Pritt figures he earned $70,000 after expenses in 2005, the best of his five years as an owner-operator. He’s also driving more miles because of the 2004 revision of the hours of service, but most of his wage increase is due to his per-mile rate, which has increased three times in 12 months.
Pritt, who shuttles dry van freight back and forth to the Mexican border, also can count on higher pay because of Danny Herman Trucking’s lucrative productivity bonus, through which a driver earns up to 8 additional cents per mile. “They can make anywhere between 2 cents a mile and 8 cents per mile depending on how many miles they drive,” says Donald Hopson, Danny Herman’s director of recruiting.
Similar retention bonuses have raised owner-operator income at other fleets, as well. But Little Rock, Ark., trucker Wayne Mason says some of his additional income has come from more fuel-efficient operations and the healthy fuel surcharges provided by his carrier, Fikes. “I used to get 5.6 miles per gallon,” Mason says. “But then I switched to lower profile tires with less tread and made some other changes in equipment.”
He also slowed down and is averaging 6.9 miles per gallon. Those fuel savings turn to cash because Fikes’ fuel surcharge is based on trucks getting 5.5 mpg. “I figured up the miles I ran, fuel I bought and the fuel surcharge I was getting, and in one week last fall, my fuel was costing me only 9 cents a mile. It was running 25 cents a mile in the mid-1990s when it was closer to $1 at the pump.”
But like Pritt’s, Mason’s income surge has come mostly from rate increases.
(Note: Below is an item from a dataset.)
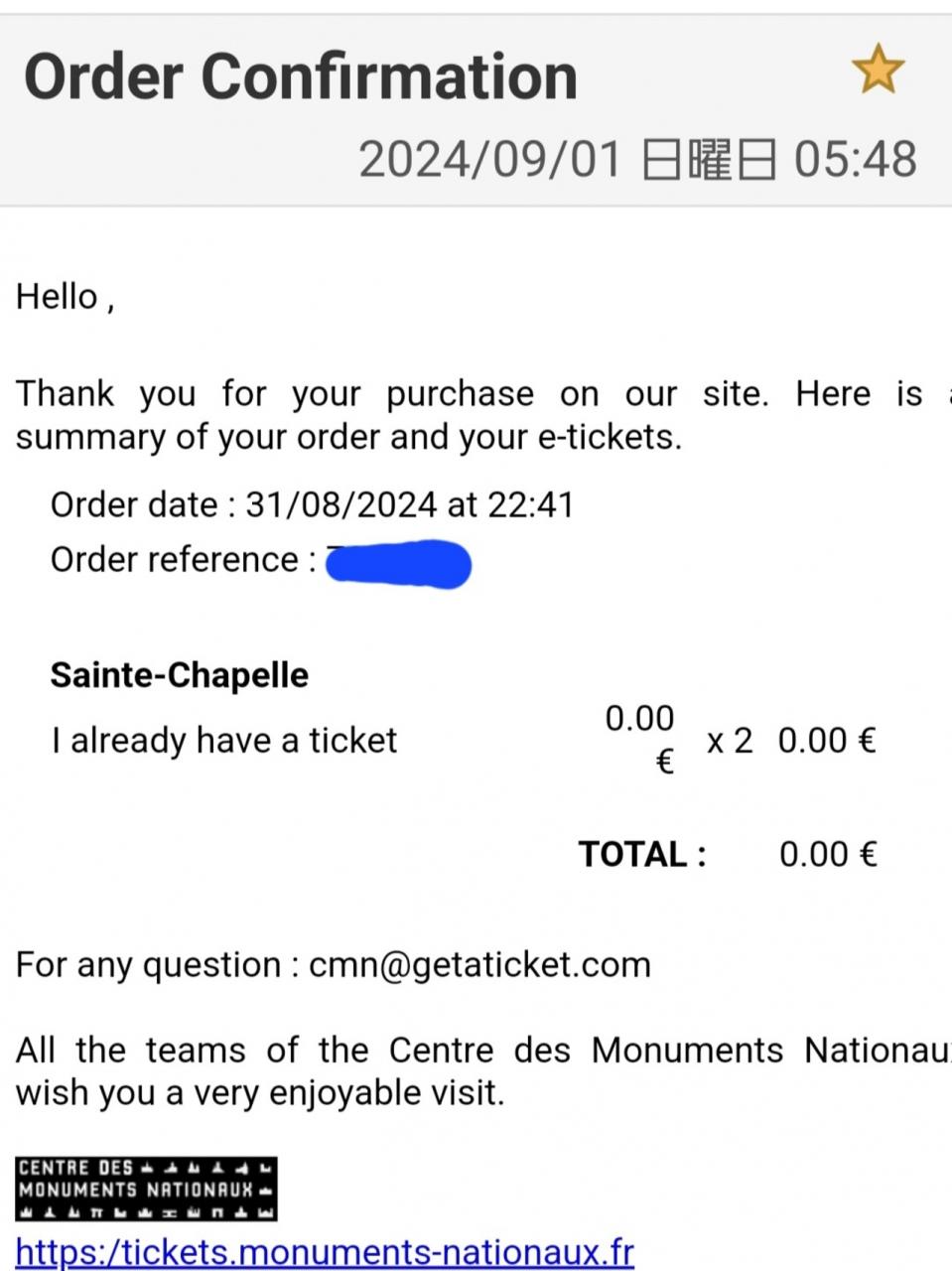Click the 'x 2' ticket quantity
952x1271 pixels.
[x=729, y=741]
He’s been with Fikes for 13 years, and when he started hauling flatbed loads of steel and aluminum he could count on per-mile rates near $1. “I ain’t pulled a load under $1.45 in a year, and some of my loads are up around $2,” Mason says. He estimates he’ll clear $60,000 for 2005 after expenses.
Drivers in flatbed, dry van and refrigerated applications all did well, with pay for the latter going up nearly 25 percent in 2004. Dick Durst, president and CEO of Arctic Express, says the trend appeared to continue in 2005.
Stoppage and detention pay, fuel surcharges and increased rates have combined to improve income, Durst says. But drivers were able to turn more miles, too, because shippers have become more efficient since 2003.
“With the new hours of service rule, it’s become critical to keep owner-operators driving,” Brady says. “There is probably an increase in stoppage pay, but it’s more of a marginal increase than a driving force in their income. But shippers are turning them around faster, which means more revenue miles driven.”
This is true in dry van applications as well, says Danny Herman Trucking’s Hopson. “The shipping end of the industry, even the receivers, they’ve gotten better,” he says.
They also have been willing to pay higher rates as capacity has shrunk. Durst says his owner-operators, who get paid on percentage, quickly notice increases in their expenses and revenue. “They track every penny they make and spend,” he says.
Not every owner-operator is striking it rich. Mike Libby, leased to Cardinal Transport out of Edgewater, Fla., says he has earned less in recent years. “I made 15 percent less in 2004 than 2003. I probably made more, about 10 percent in 2005 [than in 2004].” Libby says fuel prices, maintenance and other business issues have reduced his income.
Other drivers credit higher pay and diligent work with raising their income. Augusta, Ga., owner-operator Lester Decell, who drives for Yucca Moving and Storage, says he made $28,000 in 2003 but took home $61,000 in 2004 and again in 2005. “I drive hard,” Decell says. “I work hard on the road. I don’t get a lot of home time.”
For drivers such as Decell, the opportunity is out there, says Fikes’ Salisbury. “If they manage their business well, they can make a lot of money. They have to understand their profit and change the way they operate to maximize it. But if you can’t make it now as an owner-operator, you never could have made it.”
–Lance Orr contributed to this story.